Trolls are not lazy. If anything, their efforts are hype fixated.


I think it's a little more complicated than that. Trolls are often very fixated on their targets but they also tend to be impulsive and looking for quick fixes of glory. This is why things like shadow banning and slow modes and signup waiting periods work pretty well on them. Very few have the patience to wait for a fresh sock account that's limited to be useful.


"I think it's a little more complicated than that." Agreed, but decades of observation tell me there is more than enough supply across the shitpost to troll spectrum to go around :)


The author's point of view seems to me quite condescending. Like being the janitor is considered less (and that, inevitably, everybody sees the janitor that way), so the author is trying to flip that view around (because he can, he is "not less").
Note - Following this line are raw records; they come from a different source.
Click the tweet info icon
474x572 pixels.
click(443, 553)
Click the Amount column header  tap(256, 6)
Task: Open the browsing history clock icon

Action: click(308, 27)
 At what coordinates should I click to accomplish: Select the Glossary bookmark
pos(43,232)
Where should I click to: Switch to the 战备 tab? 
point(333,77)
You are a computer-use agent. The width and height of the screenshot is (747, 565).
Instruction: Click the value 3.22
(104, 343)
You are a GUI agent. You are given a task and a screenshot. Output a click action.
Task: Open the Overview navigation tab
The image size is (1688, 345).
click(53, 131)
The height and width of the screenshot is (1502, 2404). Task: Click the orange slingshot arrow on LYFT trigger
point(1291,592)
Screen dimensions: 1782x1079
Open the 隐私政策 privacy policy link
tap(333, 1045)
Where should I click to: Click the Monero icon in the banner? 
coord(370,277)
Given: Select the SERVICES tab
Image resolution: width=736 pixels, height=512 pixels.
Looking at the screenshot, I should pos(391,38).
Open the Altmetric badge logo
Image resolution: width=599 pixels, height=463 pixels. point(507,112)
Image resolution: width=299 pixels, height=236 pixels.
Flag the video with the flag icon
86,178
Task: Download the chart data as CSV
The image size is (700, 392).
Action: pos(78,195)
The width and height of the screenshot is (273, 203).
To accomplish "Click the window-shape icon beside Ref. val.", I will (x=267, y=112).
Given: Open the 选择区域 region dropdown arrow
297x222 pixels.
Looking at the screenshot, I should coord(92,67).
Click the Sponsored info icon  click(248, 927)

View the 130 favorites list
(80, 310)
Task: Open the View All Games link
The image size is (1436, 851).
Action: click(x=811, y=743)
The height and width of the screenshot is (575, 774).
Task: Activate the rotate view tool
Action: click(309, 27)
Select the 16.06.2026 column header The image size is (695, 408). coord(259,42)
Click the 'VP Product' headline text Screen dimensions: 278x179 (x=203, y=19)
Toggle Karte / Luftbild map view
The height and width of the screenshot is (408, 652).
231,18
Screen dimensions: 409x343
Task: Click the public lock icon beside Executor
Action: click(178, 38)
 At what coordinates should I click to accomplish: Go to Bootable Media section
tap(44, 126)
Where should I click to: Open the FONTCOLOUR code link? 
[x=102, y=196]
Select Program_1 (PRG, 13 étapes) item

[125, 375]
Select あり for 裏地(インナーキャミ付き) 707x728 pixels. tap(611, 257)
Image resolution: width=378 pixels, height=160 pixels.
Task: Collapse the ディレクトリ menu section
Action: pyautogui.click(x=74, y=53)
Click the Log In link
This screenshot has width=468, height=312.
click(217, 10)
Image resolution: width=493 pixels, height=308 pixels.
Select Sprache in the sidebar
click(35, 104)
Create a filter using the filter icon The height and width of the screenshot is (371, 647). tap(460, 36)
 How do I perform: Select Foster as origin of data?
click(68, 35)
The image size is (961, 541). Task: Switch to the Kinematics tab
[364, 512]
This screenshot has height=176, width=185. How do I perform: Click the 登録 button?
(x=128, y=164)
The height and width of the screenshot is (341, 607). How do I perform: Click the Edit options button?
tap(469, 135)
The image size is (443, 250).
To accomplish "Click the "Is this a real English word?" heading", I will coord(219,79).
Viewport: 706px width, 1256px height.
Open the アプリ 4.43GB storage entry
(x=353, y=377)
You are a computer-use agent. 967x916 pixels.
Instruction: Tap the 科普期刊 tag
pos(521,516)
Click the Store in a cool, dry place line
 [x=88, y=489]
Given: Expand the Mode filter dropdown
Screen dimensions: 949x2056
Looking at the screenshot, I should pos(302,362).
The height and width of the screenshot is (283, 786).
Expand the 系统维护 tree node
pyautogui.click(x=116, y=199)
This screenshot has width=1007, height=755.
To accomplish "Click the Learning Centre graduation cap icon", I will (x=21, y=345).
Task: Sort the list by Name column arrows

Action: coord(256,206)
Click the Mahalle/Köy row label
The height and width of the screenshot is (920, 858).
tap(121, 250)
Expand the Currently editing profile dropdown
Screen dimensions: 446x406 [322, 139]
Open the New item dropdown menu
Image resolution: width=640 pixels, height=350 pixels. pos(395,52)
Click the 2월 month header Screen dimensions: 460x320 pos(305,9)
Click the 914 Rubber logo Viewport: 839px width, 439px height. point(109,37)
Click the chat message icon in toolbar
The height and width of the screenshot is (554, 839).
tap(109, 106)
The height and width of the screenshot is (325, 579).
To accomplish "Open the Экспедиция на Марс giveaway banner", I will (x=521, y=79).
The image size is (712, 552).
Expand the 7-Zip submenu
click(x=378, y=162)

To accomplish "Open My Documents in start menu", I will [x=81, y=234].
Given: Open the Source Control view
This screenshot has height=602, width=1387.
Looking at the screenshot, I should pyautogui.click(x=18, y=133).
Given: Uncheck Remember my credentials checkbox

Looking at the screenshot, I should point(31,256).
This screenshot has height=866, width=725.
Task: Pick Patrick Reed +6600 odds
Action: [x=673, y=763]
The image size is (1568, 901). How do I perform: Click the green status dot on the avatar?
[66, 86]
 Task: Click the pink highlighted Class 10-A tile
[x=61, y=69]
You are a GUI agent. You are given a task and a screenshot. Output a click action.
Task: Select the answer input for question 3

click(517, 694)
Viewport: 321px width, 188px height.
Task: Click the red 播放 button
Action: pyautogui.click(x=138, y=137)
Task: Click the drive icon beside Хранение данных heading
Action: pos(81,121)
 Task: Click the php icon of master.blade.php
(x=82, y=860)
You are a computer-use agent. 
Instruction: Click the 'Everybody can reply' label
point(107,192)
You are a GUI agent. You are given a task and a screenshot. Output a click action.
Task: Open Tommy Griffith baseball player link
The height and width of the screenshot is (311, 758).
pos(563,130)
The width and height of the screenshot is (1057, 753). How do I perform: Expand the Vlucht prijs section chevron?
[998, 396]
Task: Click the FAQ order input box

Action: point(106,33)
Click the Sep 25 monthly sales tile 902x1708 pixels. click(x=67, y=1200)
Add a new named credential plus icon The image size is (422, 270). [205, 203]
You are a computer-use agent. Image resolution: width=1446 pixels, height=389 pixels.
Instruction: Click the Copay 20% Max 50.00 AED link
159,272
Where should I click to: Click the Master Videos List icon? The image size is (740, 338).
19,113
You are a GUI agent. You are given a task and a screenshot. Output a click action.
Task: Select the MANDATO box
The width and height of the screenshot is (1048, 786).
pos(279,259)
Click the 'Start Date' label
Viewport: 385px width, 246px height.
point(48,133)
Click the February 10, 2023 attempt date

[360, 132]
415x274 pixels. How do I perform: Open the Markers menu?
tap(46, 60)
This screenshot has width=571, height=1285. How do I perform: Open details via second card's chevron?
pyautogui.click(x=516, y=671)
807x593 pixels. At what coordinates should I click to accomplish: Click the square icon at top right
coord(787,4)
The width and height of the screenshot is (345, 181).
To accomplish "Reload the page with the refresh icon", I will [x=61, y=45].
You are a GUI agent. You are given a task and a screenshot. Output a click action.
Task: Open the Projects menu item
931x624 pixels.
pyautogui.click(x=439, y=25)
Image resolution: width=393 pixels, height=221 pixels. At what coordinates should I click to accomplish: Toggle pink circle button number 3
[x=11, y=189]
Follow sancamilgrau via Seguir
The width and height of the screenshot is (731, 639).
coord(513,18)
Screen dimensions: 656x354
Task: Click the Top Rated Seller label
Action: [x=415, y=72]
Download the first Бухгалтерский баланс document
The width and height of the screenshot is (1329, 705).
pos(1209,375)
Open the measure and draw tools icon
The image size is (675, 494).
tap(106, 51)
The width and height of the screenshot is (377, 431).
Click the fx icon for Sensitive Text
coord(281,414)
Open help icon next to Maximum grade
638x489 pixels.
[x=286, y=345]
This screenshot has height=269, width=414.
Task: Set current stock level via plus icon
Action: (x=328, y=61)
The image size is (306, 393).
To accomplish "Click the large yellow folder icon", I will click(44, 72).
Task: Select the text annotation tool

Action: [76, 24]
Needless to say that being polite is out of the question here, and that I am sure that the author's intentions are not what I just commented, but I can't help to read it that way.

I would agree that "please" and "thank you" can take you far, however you don't just have to address them to the janitor, it's for everybody.


> Like being the janitor is considered less

This is implied to be a bad thing... but is it really that important? My work is still work even when others don't validate me for it.